Chondrichthyans have three types of unpaired fins – the dorsal, anal and caudal; and two types of paired fins, the pectoral and pelvic. However, through evolution, some family groups like Dogfish, Sawsharks, Angel Sharks, and rays have lost the anal fin. Chimaeras and some rays have modified caudal fins which form long whip-like or ribbon-like tails.
In sharks and chimaeras, the pectoral fins extend from the body below and behind the head whereas in rays, the pectoral fins are attached at the back of the skull and part of the body stem and are greatly enlarged to form a body disc.



Body shape and method of movement through the water varies between the species. The body of most species of shark is shaped for hydrodynamic efficiency where swimming is achieved by side-to-side undulations of the tail. In rays, the body is highly flattened from the top and bottom, the tail is reduced in size, and movement through the water is achieved by undulation of the tips of the pectoral fins. Chimaeras move by rapid movement of the pectoral fins or by slow lateral movements of their tails. To aid hydrodynamics sharks, rays and skates skin is covered with small teeth-like structures called dermal denticles. These teeth-like structures are designed to reduce the amount of drag while swimming and therefore increase the efficiency while travelling through the water.

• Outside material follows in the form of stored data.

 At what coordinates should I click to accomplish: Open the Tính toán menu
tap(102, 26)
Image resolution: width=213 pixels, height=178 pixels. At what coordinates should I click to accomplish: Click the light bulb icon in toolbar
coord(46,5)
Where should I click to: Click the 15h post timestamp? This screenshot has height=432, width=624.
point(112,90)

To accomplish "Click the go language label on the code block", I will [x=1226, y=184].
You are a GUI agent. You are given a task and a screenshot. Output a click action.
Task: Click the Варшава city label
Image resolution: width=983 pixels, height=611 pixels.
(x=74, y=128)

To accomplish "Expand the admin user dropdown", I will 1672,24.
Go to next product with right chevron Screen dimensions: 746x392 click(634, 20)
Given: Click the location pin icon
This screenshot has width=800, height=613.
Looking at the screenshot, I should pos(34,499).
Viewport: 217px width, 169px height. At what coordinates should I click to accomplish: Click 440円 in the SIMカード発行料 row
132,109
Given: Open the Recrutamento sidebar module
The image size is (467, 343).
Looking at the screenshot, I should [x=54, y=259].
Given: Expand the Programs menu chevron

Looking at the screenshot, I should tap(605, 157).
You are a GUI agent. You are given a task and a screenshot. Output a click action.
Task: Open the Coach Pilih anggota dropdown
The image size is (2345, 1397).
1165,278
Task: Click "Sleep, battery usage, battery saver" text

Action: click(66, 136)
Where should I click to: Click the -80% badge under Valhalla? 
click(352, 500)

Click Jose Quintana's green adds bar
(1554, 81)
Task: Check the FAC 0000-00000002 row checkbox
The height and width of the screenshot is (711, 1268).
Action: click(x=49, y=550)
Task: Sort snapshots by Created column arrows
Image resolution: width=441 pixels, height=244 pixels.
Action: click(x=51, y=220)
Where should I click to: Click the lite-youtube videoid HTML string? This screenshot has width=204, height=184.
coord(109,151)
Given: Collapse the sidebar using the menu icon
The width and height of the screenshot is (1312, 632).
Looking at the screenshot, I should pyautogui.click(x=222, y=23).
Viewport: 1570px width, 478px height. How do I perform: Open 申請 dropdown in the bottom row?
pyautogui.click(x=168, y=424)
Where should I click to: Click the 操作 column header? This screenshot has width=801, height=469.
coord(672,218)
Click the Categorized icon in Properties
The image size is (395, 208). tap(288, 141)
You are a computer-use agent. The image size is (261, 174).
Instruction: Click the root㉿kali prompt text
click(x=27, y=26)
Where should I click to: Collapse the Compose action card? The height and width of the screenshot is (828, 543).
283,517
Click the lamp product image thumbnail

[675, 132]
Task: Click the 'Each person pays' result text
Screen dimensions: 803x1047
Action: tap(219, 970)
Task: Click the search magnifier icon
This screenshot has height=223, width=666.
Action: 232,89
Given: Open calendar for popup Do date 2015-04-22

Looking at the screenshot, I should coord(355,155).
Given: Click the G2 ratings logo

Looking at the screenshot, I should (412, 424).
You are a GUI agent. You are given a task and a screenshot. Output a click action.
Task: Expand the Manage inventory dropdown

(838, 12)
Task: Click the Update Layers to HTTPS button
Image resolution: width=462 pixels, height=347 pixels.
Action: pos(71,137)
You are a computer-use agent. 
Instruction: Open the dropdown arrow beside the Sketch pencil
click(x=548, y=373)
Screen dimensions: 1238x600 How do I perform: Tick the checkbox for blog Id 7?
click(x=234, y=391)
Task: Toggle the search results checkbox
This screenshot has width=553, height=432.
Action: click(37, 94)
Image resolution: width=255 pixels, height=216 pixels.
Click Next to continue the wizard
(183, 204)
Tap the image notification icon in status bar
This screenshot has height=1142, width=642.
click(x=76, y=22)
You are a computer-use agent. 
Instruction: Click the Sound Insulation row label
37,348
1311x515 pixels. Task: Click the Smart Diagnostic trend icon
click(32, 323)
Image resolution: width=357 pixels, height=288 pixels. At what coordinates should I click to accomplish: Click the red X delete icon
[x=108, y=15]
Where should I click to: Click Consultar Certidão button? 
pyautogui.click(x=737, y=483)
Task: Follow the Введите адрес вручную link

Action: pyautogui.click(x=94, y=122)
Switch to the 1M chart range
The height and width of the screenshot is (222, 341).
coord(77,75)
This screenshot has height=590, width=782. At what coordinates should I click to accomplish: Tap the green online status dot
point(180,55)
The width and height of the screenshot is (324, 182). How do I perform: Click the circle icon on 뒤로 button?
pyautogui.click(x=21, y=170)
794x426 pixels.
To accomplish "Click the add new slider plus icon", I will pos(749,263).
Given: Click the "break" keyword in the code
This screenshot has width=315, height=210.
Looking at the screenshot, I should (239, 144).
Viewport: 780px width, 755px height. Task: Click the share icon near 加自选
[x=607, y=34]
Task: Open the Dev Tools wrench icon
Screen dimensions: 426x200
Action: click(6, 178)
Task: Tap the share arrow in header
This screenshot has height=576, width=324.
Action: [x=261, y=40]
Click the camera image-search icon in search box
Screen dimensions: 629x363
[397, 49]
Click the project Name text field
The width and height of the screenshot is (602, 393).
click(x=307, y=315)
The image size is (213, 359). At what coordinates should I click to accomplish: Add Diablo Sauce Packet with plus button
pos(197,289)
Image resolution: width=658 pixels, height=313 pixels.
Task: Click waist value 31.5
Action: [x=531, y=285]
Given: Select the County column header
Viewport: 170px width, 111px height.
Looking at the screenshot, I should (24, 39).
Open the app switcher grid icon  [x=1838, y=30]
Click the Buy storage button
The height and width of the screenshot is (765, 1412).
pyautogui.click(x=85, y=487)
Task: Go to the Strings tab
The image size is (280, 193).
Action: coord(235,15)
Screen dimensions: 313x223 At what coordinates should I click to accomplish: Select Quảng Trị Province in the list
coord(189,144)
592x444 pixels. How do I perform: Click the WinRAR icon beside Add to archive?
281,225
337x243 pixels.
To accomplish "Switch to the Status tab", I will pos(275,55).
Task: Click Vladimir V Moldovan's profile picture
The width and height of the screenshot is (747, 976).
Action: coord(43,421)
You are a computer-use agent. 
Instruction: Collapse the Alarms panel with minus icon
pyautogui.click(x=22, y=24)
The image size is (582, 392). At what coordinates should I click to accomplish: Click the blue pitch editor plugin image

As with other fish, Chondrichthyans extract oxygen from the water to breathe using gills. Most species of sharks have 5 pairs of gill openings although there are several species have 6 or 7. Rays have 5 or 6 pairs of gill openings and chimaeras have 4 pairs of gill arches but only 1 pair of gill openings. The gill openings in sharks and chimeras are located on the side behind the head and in rays and skates they are located underneath.

Rays and most bottom dwelling sharks also have spiracles, these are openings which allow water to be pumped over the gills while stationary allowing them to rest on the seafloor. The other species of sharks need to continue to move through the water to breath. Chimaeras have large nostrils and take in water through these instead of the mouth.



Chondrichthyans have some of the most complex and finely tuned sensory systems of all animals. The eyes provide for an excellent field of vision and in some species it is believed they can see in colour, further adaptations give them the ability to function efficiently in low-light conditions. Most species have an acute sense of smell. Taste-receptor cells to determine palatability of prey occur on taste buds that cover a small bump in the mouth. Touch-receptor cells occurring near the skin surface respond to contact and small capsules deeper in the skin respond to the bending of the body and fins through the stretching and contracting of muscles.

Senses of balance, orientation, and body movement depend on a complex series of organs inside the ear. As the animal moves, fluids inside three semi-circular canals at right angles to each other press against hair cells, connected to a conglomerate of hard calcium granules, and stimulate nerve impulses. Hearing is acute, even though Chondrichthyans lack external ear openings. Clusters of sensory hair cells detect water movement or vibration. Those in the skin are called pit organs and can detect water movement relative to the body surface. To detect water acceleration, neuromasts also form an extensive network of small water-filled canals immediately below the surface of the skin in the lateral lines, which run across each side of the head and body.

Electro sense is present in all Chondrichthyans, but uncommon among other groups in the animal kingdom. Chondrichthyans electro sensory organs (Ampullae of Lorenzini) are able to detect weak electric fields generated by the movement of prey, predators, and ambient water in the Earth’s magnetic field. It is likely that these animals can navigate long distances by detecting slight variations in the Earth’s magnetic field caused by variation of metal deposits in their environment. The electro sense is so acute that Chondrichthyans animals can detect voltage gradients of less than 5 billionths of a volt across a distance of 1 cm. The Ampullae of Lorenzini are lined with hair cells attached to an insulated tube filled with a conductive jelly. A network of interconnected Ampullae located in pores on the head, lower jaw, and trunk enables the animal to measure voltage gradients at different positions on its body.

Torpedo rays have evolved paired kidney-shaped electric organs located on each side near the centre of the disc, capable of producing more than 200 volts. These are used for defence and stunning prey, and possibly also for electro-location of prey, predators, or mates, and for social communication.

There is still so much more to learn about these amazing animals.